For four decades he has served on a multitude of judicial committees and community boards. He is the founding president of Miami-Dade’s Black Lawyers Association, later renamed the Wilkie D. Ferguson Jr. Bar Association and past president of the National Bar Association. During his tenure there were 20,000 NBA members.
Ambitious and civic-minded, in 1995 Smith and with two other lawyers raised $4 million dollars and built the NFL Yet Center in Liberty City. Daily it provides 500 youth with homework assistance, computer training, arts and crafts, and sporting activities, including fencing.
He is on the Board of Directors of Our Kids Inc., which provides support and services to abused, abandoned and neglected children in Miami-Dade and Monroe counties.
In 2003, Smith became the first director of the Trial Advocacy Program at the Florida International University College of Law. The 2008, Florida Bar President Francisco R. Angones presented the G. Kirk Haas Humanitarian Award to Smith. “This award recognizes an attorney who has an abiding respect and caring for others, coupled with actual deeds of legal services with no reward beyond the deeds themselves.”
At FAMU’s 125th anniversary 2012 fall commencement ceremony, Professor Smith gave the keynote address, speaking to a capacity crowd of 9,000, including 700 new graduates. His address, “There is Greatness Within You,” encouraged the graduates to believe in themselves as precious resources; to search for their passion and dedicate themselves to it; to “do all the good they can in all the ways they can.”

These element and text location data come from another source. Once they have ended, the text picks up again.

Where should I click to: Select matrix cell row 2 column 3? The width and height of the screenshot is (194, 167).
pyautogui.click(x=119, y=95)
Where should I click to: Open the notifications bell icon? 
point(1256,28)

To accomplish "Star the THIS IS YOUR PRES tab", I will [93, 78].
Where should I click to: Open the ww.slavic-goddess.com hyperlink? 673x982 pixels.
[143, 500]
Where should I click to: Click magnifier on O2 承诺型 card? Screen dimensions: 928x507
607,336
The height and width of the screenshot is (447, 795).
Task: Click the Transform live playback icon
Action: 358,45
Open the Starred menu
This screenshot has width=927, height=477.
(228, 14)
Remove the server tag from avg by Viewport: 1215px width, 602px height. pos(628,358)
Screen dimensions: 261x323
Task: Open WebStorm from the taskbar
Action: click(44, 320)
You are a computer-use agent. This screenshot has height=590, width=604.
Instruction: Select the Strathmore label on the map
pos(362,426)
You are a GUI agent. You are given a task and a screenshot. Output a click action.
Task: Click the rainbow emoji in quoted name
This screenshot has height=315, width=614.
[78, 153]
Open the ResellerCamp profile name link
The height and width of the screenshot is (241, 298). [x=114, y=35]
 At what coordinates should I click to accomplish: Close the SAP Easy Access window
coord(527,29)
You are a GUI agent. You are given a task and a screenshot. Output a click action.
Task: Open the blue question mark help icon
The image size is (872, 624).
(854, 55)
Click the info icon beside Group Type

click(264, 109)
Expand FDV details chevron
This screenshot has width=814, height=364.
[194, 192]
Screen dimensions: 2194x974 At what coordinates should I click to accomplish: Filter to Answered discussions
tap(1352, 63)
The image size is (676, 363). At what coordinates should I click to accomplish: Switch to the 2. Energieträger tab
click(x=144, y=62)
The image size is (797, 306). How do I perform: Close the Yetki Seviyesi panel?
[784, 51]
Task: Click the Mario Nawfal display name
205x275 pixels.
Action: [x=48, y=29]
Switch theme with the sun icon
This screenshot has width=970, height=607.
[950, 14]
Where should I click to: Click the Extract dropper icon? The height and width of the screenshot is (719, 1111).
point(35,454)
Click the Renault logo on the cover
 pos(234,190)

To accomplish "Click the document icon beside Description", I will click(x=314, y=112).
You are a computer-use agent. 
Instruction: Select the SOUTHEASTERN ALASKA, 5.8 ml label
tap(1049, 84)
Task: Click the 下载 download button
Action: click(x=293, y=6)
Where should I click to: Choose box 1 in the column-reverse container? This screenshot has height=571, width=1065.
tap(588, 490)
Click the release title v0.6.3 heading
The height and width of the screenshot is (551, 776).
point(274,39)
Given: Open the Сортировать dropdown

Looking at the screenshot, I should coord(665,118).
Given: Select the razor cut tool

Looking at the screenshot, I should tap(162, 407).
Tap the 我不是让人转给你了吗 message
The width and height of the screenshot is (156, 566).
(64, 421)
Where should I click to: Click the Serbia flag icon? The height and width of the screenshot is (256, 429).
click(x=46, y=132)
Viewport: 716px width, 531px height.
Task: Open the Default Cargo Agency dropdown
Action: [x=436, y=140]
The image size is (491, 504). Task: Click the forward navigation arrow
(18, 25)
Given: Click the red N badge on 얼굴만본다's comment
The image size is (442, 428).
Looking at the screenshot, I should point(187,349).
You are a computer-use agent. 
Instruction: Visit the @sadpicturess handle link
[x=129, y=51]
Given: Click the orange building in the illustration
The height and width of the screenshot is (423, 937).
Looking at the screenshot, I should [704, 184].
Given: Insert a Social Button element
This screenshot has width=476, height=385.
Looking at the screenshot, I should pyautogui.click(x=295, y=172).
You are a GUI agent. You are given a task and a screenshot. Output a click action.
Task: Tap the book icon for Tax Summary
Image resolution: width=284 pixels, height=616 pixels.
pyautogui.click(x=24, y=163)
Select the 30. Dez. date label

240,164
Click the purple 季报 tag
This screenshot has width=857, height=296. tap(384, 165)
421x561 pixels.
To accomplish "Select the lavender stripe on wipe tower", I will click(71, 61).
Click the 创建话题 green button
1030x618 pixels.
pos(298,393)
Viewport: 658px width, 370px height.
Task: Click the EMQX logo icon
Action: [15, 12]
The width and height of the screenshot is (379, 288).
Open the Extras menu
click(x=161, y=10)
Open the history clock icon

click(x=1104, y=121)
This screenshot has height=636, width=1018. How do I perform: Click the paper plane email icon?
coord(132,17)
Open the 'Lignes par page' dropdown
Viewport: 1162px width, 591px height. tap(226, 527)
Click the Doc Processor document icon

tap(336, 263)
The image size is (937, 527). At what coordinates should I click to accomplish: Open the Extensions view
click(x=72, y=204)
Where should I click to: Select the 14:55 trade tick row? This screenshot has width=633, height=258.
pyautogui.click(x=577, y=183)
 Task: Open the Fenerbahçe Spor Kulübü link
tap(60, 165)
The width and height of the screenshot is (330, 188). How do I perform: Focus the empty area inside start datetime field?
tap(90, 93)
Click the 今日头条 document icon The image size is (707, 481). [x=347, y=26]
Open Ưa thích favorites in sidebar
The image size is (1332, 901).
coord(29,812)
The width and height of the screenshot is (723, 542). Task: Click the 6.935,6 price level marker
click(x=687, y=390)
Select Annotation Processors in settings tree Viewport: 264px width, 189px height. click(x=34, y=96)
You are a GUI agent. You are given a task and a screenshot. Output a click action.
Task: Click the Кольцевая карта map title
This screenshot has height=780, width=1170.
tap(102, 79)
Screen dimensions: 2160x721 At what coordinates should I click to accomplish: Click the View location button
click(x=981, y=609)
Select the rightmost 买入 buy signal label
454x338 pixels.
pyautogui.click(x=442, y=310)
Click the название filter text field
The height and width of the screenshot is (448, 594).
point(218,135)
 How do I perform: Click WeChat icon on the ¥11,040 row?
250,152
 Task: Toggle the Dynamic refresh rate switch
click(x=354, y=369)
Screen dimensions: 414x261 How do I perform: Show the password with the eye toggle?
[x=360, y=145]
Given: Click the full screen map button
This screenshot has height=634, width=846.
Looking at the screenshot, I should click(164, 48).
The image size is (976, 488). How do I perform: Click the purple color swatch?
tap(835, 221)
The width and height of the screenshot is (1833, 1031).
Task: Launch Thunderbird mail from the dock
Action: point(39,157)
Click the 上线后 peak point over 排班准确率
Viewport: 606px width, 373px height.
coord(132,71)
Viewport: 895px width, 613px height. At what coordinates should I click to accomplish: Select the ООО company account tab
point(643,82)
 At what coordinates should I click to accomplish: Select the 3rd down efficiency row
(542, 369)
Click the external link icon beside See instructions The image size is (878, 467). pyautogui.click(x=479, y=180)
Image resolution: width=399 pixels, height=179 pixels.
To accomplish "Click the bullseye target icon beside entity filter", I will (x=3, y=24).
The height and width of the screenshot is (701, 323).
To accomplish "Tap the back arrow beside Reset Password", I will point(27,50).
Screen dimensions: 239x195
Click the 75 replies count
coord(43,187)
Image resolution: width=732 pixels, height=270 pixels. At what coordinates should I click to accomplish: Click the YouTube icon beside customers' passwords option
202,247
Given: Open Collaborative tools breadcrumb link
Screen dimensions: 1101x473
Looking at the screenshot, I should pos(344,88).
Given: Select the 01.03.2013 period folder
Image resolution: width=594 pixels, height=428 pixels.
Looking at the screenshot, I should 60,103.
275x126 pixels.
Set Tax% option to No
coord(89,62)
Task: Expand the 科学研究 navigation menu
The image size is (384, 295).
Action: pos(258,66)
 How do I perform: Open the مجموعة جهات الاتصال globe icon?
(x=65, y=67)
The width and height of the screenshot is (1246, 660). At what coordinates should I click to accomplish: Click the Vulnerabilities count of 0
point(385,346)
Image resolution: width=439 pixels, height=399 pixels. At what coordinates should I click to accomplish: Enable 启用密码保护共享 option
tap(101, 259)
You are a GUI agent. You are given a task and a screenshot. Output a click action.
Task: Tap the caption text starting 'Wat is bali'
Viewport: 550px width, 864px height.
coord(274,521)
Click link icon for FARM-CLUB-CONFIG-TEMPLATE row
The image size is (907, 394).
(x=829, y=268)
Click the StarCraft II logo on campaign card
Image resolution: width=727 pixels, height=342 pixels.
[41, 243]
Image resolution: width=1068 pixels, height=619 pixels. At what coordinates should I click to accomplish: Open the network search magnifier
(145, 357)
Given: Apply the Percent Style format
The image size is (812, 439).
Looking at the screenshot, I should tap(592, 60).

Born in Miami’s Overtown and educated south of the city in Goulds, Smith grew up constrained by Jim Crow laws that limited black people by custom and law in every phase of life. He chose to seek not revenge but, but justice. At the Hall of Fame induction ceremony he will be honored in the presence of Yolanda Pascal Strader, president of the Wilkie Ferguson Bar Association; Eugene Pettis, president of the Florida Bar; John E. Page, president of the National Bar Association; and family, friends and colleagues.
Perhaps as Smith rises to accept the recognition he will remember local legal pioneers including Richard E.S. Toomey, Miami’s first black attorney, who opened his office in 1913. Decades later, L. E. Thomas became Miami’s first black municipal judge, and Calvin Mapp, Dade County’s first black county judge. We can tell the children, that H. T. Smith and others continue Miami’s 100 year legacy, seeking “liberty and justice for all.”